Despite of the shortcomings cited above, the combined performance analysis seems to be a promising approach. For B-cell algorithms, when the combined performance analysis was made, the best combination performance was found for AAP12 and BCPred12 that reached an AUC value of 0.77, which is within the expect range reported
Seen in the light of the results obtained, the developed approach calls attention to several points: a) The general prediction models used by currently available algorithms cannot be used with the same performance for different protein subsets (especially true for protozoan parasites); b) The need for studies in which the algorithm performances are evaluated for underrepresented and compositional biased proteins subsets; and c) The combinatorial prediction approach can improve the epitope prediction performance.

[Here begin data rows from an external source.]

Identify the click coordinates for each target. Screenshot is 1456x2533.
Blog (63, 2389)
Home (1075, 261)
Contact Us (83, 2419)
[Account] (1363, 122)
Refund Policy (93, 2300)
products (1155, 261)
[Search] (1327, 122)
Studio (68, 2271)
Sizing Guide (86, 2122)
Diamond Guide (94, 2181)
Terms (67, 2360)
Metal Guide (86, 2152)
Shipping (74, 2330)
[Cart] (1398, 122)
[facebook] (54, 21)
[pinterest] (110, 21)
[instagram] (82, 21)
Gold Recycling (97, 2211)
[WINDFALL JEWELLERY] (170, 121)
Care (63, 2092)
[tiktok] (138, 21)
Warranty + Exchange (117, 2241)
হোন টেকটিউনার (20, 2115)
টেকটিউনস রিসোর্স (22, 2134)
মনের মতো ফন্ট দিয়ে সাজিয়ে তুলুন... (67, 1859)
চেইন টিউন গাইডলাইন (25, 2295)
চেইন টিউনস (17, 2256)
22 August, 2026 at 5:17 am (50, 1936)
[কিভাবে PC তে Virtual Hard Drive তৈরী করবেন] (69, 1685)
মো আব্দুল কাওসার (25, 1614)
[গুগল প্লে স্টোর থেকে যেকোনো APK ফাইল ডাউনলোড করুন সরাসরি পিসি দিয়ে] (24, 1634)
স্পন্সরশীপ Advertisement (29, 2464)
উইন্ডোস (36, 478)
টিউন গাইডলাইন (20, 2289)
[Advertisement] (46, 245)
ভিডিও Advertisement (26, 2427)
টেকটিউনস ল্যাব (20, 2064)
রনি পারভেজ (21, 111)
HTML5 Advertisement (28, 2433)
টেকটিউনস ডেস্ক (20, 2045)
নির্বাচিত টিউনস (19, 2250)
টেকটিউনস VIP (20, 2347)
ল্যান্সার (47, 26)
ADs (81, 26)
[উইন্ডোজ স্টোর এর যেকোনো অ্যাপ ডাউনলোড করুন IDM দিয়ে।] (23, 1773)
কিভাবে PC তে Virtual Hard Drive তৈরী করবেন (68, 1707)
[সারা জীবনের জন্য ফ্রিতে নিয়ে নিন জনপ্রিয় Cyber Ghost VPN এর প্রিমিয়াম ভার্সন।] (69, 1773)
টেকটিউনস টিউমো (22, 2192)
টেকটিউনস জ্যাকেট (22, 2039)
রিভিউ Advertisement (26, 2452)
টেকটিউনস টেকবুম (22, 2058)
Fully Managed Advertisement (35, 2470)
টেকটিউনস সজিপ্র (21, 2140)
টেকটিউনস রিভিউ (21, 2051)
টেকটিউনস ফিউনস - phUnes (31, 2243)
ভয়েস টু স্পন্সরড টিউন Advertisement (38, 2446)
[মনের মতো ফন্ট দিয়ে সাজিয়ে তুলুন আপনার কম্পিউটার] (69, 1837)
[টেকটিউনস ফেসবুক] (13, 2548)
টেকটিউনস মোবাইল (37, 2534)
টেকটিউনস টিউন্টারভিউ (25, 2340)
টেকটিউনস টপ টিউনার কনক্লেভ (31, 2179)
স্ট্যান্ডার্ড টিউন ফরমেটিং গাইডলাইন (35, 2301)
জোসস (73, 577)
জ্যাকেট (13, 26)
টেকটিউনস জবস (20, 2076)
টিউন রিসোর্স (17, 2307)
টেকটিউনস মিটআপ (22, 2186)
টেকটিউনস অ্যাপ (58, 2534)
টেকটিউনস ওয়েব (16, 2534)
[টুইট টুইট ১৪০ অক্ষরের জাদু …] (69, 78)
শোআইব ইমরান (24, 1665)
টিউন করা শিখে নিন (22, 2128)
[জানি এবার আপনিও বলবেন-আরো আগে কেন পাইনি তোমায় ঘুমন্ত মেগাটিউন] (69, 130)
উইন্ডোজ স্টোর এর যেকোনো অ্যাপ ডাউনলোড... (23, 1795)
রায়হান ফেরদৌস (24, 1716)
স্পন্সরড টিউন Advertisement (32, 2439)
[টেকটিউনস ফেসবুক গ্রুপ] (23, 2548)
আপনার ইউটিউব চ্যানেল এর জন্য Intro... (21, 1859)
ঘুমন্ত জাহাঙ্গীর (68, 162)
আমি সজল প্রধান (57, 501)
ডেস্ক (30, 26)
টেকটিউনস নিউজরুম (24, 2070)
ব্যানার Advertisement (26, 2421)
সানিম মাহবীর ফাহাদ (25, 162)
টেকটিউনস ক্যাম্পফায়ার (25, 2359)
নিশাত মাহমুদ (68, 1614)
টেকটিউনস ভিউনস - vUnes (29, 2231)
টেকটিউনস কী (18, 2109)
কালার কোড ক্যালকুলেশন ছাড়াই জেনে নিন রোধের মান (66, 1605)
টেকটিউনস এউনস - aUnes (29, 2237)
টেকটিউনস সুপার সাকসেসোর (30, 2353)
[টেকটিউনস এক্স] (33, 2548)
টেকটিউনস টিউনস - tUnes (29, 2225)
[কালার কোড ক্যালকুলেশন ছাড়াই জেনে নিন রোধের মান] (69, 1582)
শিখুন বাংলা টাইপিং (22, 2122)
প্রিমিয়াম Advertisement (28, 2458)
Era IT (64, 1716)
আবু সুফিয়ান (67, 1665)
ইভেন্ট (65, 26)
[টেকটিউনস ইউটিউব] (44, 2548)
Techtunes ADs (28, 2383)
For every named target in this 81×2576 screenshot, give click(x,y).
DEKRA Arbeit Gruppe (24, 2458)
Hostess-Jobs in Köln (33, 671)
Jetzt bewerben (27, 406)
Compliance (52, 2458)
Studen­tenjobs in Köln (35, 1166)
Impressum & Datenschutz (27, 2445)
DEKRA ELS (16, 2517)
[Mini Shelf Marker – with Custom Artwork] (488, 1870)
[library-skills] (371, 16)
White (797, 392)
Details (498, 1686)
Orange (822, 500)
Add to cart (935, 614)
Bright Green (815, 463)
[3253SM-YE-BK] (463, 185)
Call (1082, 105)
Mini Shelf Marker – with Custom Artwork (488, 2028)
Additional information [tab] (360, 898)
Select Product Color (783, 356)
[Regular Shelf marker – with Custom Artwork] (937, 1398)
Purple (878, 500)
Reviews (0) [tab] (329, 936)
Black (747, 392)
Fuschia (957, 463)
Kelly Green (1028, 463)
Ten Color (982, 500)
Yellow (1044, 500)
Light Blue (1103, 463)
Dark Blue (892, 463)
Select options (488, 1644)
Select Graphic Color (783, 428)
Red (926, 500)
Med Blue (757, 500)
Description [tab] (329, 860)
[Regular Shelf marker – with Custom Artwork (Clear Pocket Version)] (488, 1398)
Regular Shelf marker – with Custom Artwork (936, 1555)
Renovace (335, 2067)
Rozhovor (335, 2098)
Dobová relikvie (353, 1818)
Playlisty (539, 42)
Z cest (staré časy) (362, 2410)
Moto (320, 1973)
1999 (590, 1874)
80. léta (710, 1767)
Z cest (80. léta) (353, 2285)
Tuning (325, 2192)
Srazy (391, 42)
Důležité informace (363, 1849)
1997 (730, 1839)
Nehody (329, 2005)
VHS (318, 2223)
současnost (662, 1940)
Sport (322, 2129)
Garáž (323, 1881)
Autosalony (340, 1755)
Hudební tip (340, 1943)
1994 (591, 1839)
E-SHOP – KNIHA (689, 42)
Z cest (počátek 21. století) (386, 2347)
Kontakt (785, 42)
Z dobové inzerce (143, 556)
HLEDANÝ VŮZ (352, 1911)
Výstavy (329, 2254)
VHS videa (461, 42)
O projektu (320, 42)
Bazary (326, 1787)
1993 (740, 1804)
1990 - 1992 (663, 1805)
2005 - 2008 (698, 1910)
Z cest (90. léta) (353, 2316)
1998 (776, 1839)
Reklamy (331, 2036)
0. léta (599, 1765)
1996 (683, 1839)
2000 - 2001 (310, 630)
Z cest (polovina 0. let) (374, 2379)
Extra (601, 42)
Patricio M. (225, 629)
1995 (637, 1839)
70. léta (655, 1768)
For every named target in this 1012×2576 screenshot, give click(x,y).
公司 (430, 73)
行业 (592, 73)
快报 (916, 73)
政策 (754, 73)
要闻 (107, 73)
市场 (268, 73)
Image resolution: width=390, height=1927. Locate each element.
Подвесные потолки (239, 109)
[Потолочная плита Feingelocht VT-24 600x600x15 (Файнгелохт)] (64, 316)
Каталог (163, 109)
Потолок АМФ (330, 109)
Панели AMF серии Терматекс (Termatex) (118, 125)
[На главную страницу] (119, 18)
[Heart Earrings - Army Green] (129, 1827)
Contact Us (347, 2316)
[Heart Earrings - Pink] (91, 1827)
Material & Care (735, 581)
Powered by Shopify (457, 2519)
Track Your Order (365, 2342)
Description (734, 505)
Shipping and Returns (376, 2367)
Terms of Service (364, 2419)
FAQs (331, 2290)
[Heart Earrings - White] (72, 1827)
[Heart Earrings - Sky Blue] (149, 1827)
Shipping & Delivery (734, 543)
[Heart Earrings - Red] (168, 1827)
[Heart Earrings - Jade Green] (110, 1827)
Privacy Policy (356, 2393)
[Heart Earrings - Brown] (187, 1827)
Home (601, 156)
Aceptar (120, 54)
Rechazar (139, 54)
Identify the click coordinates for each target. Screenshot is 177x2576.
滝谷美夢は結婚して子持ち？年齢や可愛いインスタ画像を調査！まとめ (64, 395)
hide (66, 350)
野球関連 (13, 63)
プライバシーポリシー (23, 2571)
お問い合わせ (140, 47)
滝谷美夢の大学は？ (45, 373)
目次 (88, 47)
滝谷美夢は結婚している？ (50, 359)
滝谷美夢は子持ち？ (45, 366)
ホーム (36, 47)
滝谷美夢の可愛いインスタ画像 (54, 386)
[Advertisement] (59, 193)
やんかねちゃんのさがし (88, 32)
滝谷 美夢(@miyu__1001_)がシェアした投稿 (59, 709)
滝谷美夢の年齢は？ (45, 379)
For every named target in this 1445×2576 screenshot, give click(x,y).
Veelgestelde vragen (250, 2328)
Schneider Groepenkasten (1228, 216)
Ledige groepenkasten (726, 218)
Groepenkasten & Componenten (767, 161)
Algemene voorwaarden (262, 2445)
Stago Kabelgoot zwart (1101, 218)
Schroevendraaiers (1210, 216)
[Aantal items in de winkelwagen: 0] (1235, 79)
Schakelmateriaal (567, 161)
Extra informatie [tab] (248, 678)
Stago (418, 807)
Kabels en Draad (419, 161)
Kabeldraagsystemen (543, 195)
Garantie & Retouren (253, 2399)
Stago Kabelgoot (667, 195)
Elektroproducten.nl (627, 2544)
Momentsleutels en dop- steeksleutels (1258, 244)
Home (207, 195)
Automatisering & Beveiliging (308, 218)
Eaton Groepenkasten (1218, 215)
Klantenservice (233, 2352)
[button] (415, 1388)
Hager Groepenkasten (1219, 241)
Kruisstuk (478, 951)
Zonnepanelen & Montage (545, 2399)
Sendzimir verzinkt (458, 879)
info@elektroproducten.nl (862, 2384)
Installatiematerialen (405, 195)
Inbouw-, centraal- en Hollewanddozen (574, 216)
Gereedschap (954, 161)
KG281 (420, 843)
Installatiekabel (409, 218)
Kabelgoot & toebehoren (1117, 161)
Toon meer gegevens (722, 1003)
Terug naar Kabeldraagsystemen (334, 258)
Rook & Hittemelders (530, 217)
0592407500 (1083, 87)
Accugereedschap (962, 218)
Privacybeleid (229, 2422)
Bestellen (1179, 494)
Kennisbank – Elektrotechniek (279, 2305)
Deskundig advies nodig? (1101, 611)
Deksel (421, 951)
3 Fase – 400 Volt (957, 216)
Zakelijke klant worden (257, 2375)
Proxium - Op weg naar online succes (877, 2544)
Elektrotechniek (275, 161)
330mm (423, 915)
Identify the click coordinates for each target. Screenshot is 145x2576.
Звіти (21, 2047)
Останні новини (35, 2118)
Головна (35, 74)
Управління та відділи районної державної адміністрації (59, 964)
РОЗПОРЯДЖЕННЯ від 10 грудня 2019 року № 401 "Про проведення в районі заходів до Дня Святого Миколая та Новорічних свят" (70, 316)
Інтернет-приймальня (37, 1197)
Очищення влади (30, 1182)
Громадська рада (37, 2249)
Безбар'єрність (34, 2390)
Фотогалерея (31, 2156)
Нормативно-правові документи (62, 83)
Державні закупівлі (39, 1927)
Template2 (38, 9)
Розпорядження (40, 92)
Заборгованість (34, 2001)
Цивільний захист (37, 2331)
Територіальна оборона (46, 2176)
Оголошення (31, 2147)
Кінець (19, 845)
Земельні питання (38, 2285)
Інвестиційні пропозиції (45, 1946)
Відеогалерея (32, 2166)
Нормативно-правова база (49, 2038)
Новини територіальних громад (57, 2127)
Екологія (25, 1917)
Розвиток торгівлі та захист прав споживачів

Concerning the subcellular localization prediction, the database schema developed also integrated experimental and predicted data for subcellular localization of proteins. Experimental data was obtained from UniProt (
http://www.uniprot.org), and the in silico predictions made by WoLF PSORT, Sigcleave and TargetP algorithms. The result shows that there is not much difference, in terms of percentage of matches, between the tested algorithms. Nevertheless, the Venn diagram analysis related to true positives (extracellular localization) result shows that the tested algorithms match different proteins in the dataset, and the consensus prediction of the three algorithms would better define a protein located in the extracellular compartment.